So rather, vapers should cultivate a culture of safe practice and allow younger people to participate in it. This can be easily accomplished through online forums and social media, which have the power to endorse certain behaviors and practices and direct people away from illegitimate ones. Vaping can be codified as a hobby as much as keeping an aquarium or whittling wood, and emphasis on the right equipment and proper use shouldn’t be any more taboo to share. The same sentiment should extend into physical spaces with the emergence of more designated smoking/vaping areas. The younger vapers can interact with other vapers who understand what they’re doing, providing more opportunity for education. The community should allow them that space.
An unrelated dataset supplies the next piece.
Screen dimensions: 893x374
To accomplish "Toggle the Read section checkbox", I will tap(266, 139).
Moreover, vaping is so new that most everyone is a first generation user. The first modern e-cigarette was created in China in 2003, and according to the U.S. Customs and Border Protection database, the first e-cigarette was imported to America in 2006. There isn’t a significant population of elder vapers in the community, just young adults with varying levels of experience. This allows for a unique level of accessibility, with adults able to engage with teenagers in non-hierarchical ways. This is one way of changing the mode of communication about vaping from reprimands to genuine conversation. We’re always trying to legislate to save the youth from external corruption, but they’re rarely given a way to respond and show us what isn’t working.
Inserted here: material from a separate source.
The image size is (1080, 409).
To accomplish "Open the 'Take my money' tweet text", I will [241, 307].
And teenagers should be able to speak as more than just statistics. The vaping demographic could give a place for that as their identity becomes more politically defined. By uniting vapers, they can communicate to policymakers their current approaches aren’t working — but gradual nicotine harm reduction is. The switch from tobacco to e-cigarettes was one great step — safer vaping practices can be the next.

Ultimately, vaping has become a tool for identity formation in youths, and the best way to contend with that is to change what that identity means. Strict rules and proselytizing rarely change what’s cool, but social in-grouping does. The pressure has to come from within.